⟨

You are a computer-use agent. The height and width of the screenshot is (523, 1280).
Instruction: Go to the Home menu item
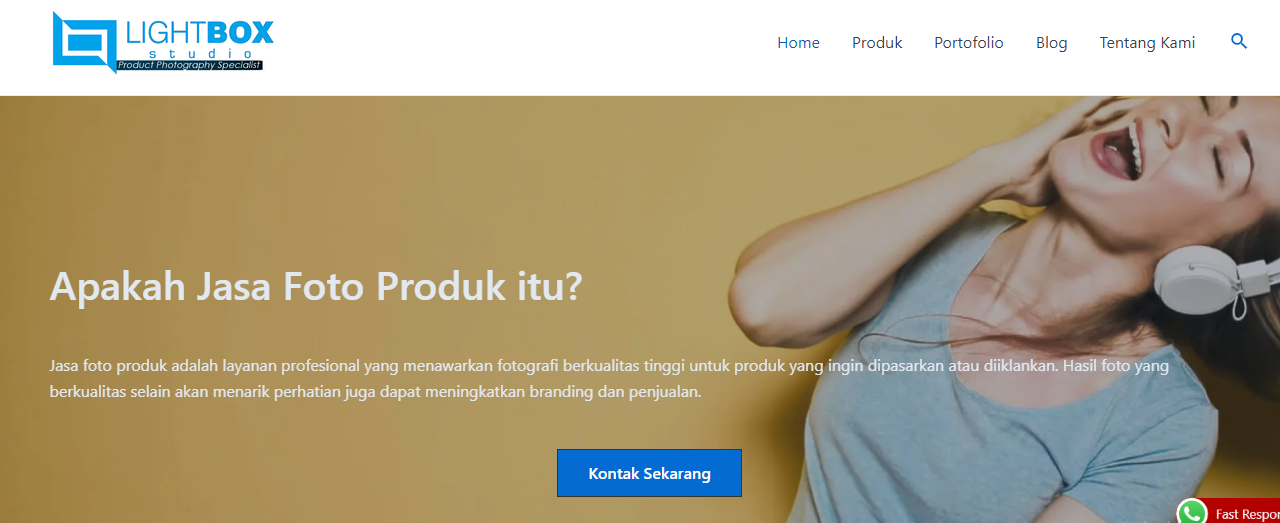tap(798, 43)
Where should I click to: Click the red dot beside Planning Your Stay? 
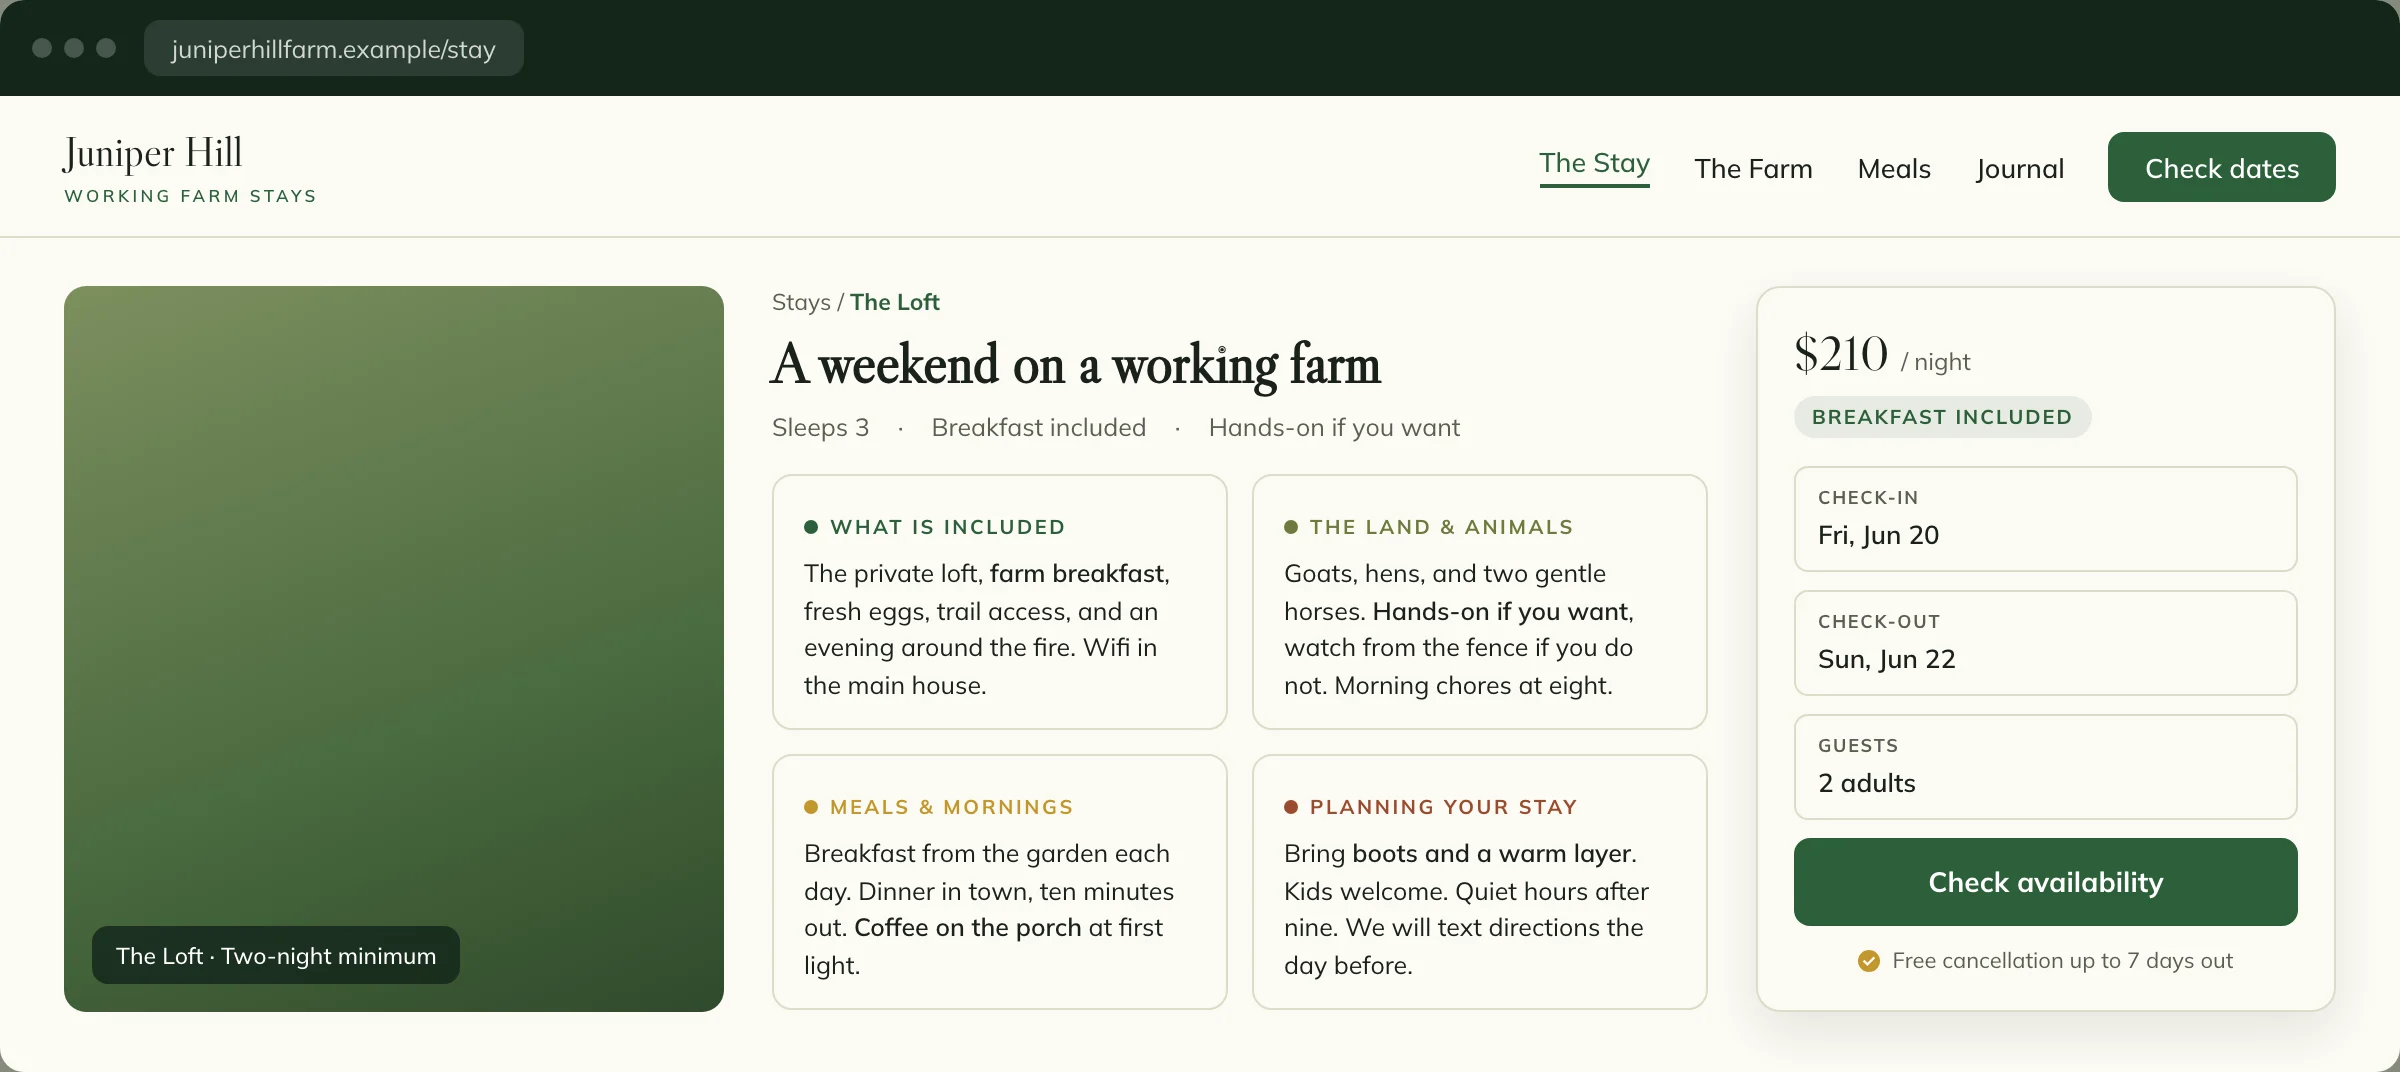pyautogui.click(x=1291, y=807)
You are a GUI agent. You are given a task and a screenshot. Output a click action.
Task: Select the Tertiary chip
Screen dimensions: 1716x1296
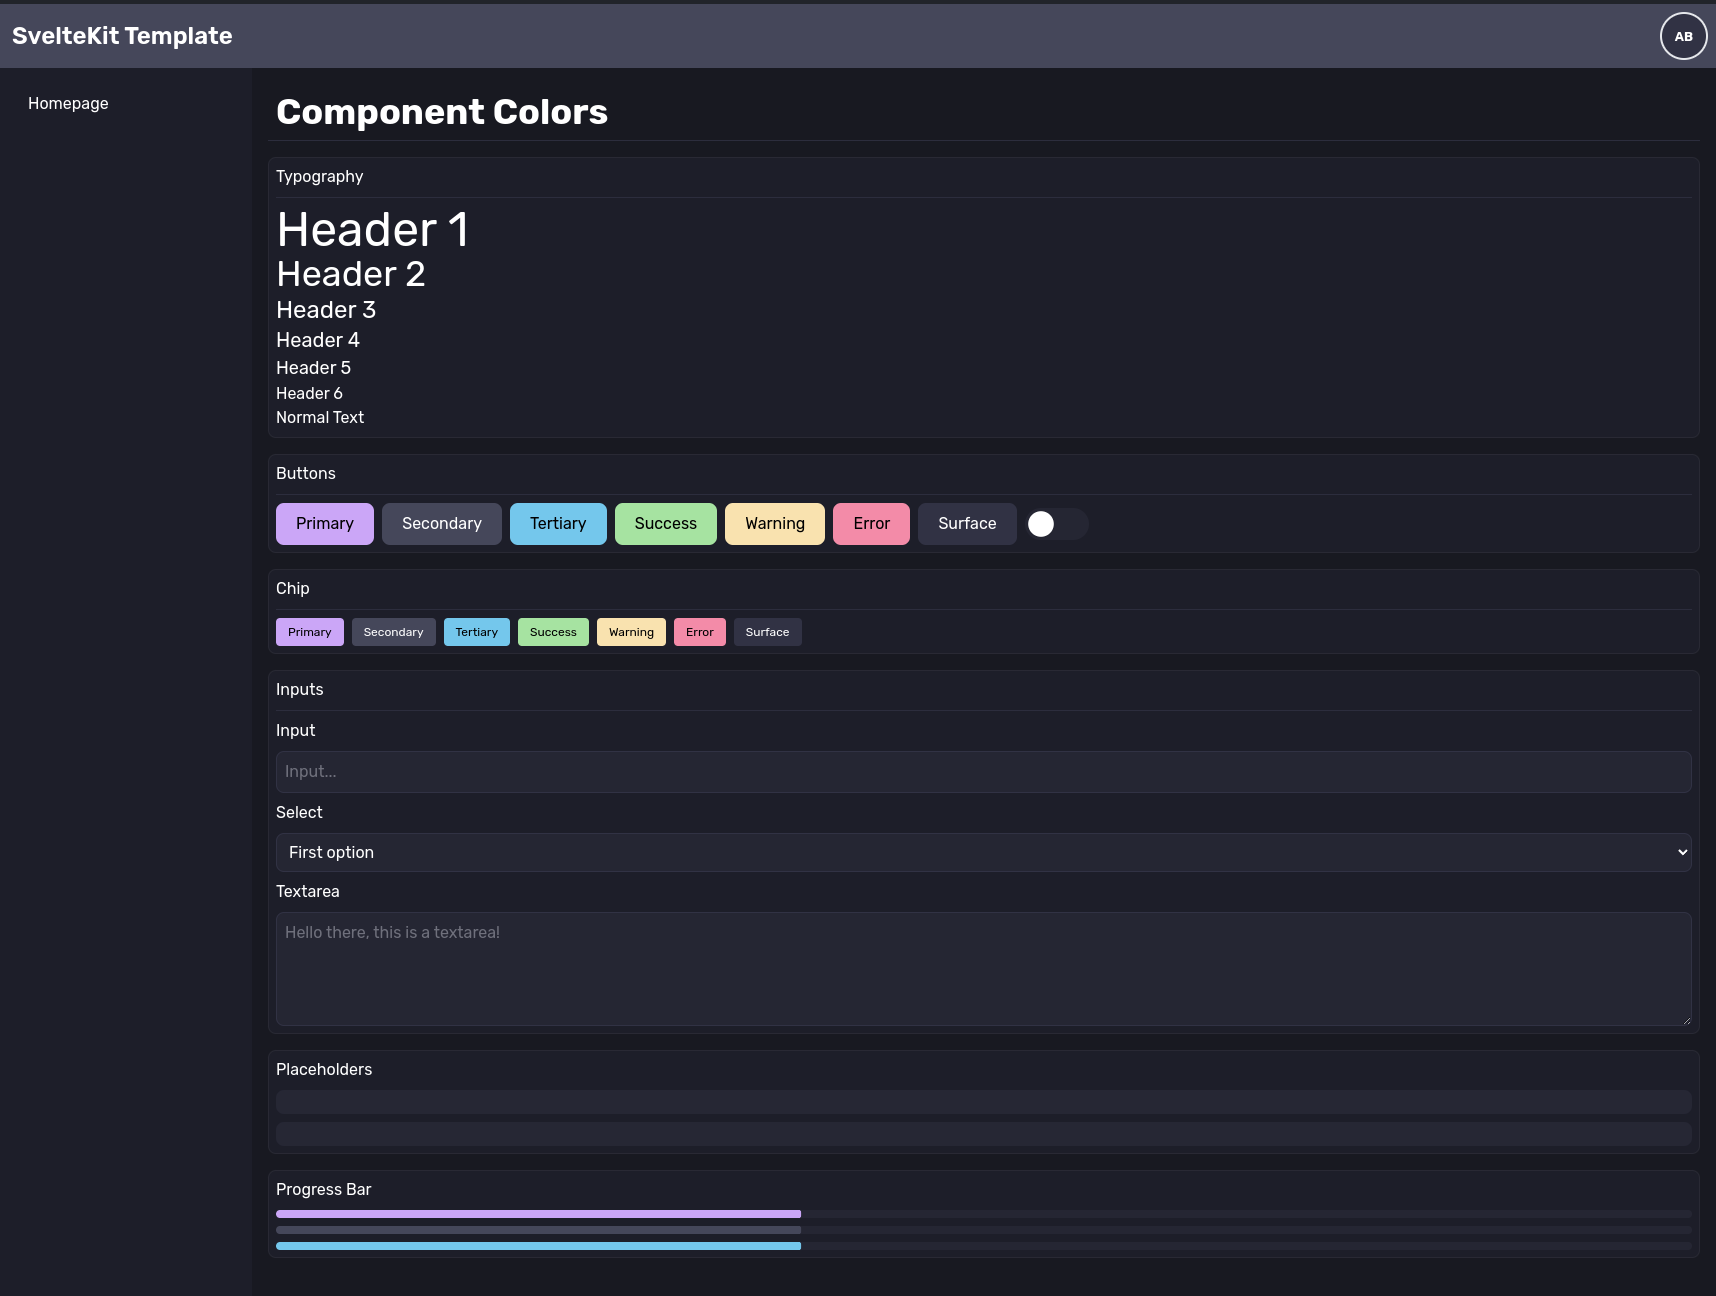[x=476, y=632]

⟩

Copying starts at the line containing "You are a GUI" and ends at the last line of the material above; repeat only those lines exactly and omit the pictures.

You are a GUI agent. You are given a task and a screenshot. Output a click action.
Task: Select the Tertiary chip
Screen dimensions: 1716x1296
[x=476, y=632]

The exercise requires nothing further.